Facebook pixel For STLCC Grad, 13-Year Odyssey of Persistence and Overcoming Obstacles Pays Off

For STLCC Grad, 13-Year Odyssey of Persistence and Overcoming Obstacles Pays Off

St. Louis Community College will celebrate commencement Sunday, May 21, at Chaifetz Arena on the campus of Saint Louis University, marking both small and monumental accomplishments for graduating students. There are as many stories as there are graduates, and with this special series, we celebrate all of our 2023 graduates with stories about six students who demonstrate in their own way what it takes to earn a degree. A new story will publish each day the week of May 15-19, leading up to STLCC's commencement ceremony. This is the first story in the series. This story, which features STLCC's 2023 student commencement speaker, is the final story in the series.

Ruqayyah Cherie Bailey’s St. Louis Community College experience was one that was filled with stops and starts. She faced obstacles and issues all along the way, but Bailey persisted and pushed on. Her STLCC journey, which started all the way back in 2010, ends Sunday during commencement at Saint Louis University’s Chaifetz Arena.

Bailey is the student speaker for the College’s class of 2023 and will share her experience during commencement ceremonies.

Bailey was diagnosed as being on the Autism spectrum at the age of three. Despite being told that she was intellectually disabled and dyslexic, she persevered and graduated from high school in 2008, earning two scholarships from the St. Louis Alumnae Chapter of Delta Sigma Theta Sorority. However, Bailey’s high school experience presented challenges. She says she faced discrimination throughout her four years there.

“At St. Louis Community College, I found that I could be myself. Doors were always open to me here,” said Bailey, speaking of her decision to attend STLCC. “It was an amazing feeling, liberating. Every time that I had to suspend my education and come back, I was welcomed back by great teachers.”

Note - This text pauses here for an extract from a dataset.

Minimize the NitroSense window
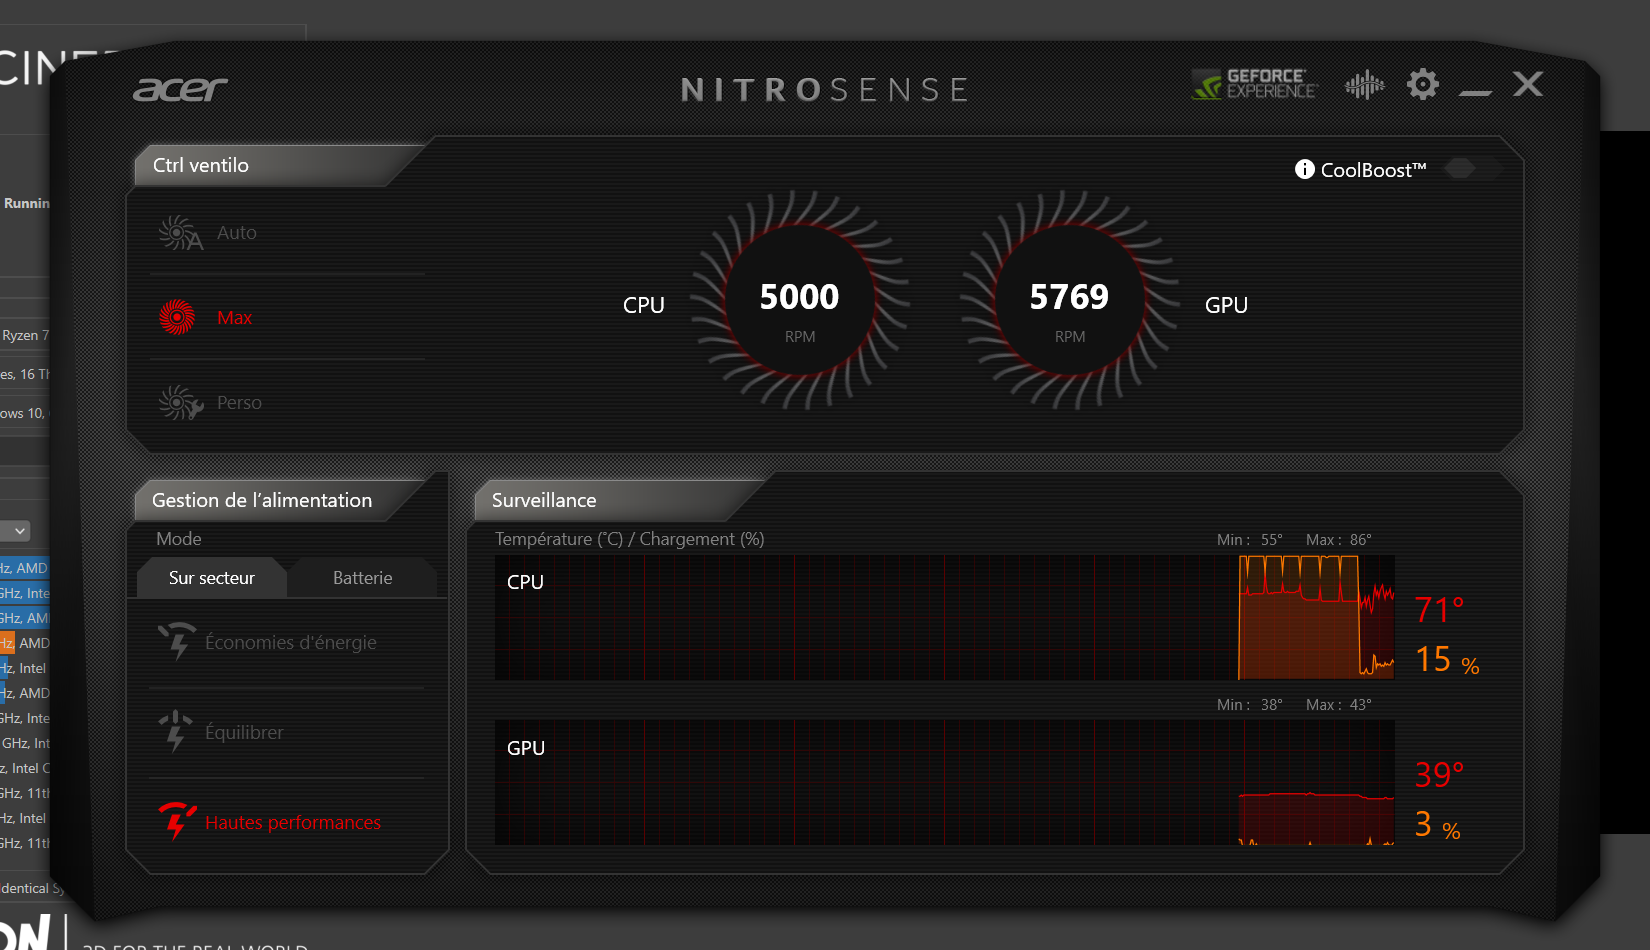[x=1475, y=90]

A series of illnesses and medical events—including gall bladder surgery—caused her to delay the start of her STLCC education and withdraw from classes several times. But she took on the challenges because, she says, she felt like the College is where she needed to be.

“I had so much help,” Bailey said. “From TRIO Support Services, the Access Office, tutoring, career development. They were really there for me.”

Bailey’s ability to use the available resources to keep on track despite withdrawing and returning impressed the faculty and staff that she came in contact with.

“Ruqayyah is a very strong self-advocate, using all of the academic support available to her on the Forest Park campus, including tutoring and TRIO,” said Renee Dingman, a specialist in the Access Office Disability Support Services. “She’s never been afraid to ask for help and has a wonderful stick-with-it attitude.”

Ruqayyah advocacy work

Bailey not only utilized the services of TRIO, but contributed as well, serving as a peer leader, giving advice to incoming students.

She has also taken her interest in disability advocacy outside of the confines of STLCC. She has served on the Easterseals Midwest Board of Directors and is currently a member of the board at Paraquad, the St. Louis organization that provides resources and support to those with disabilities. She also worked at Paraquad’s restaurant, Bloom Café, which closed in 2020 because of the pandemic.

“Ruqayyah is an amazing individual,” said Gary Forde, associate professor of psychology at the Forest Park campus. “Her drive and determination to overcome whatever obstacles are presented to her are incredible.”

Bailey’s message to other graduates and current STLCC students is one of will power and persistence.

“Always believe in yourself. Push yourself. That’s what St. Louis Community College does, it helps us believe and feel like, okay, we got this,” Bailey said. “When the going gets tough, you must keep going. Instill it in your brain, that quitting is not an option.” 

Ruqayyah and mom in caps and gowns

When she looks to the future, Bailey sees herself as a social worker, eventually starting her own organization to help adults with disabilities. But first she will attend Maryville University, with an emphasis on social work.

When she focuses her attention on the more immediate future, Bailey feels overjoyed. Not only will she receive her associate degree in general transfer studies, Sunday will be made even more special because her mother, Leonetta Russell-Lane, will also walk the stage at Chaifetz Arena to receive her diploma alongside her daughter.

“It’s so cool that we’re doing this together,” Bailey said. “My mom put her life on hold to help me become a productive member of society. I’m glad that I can walk across the stage the same day as her. It feels like we’re both going to be productive together.”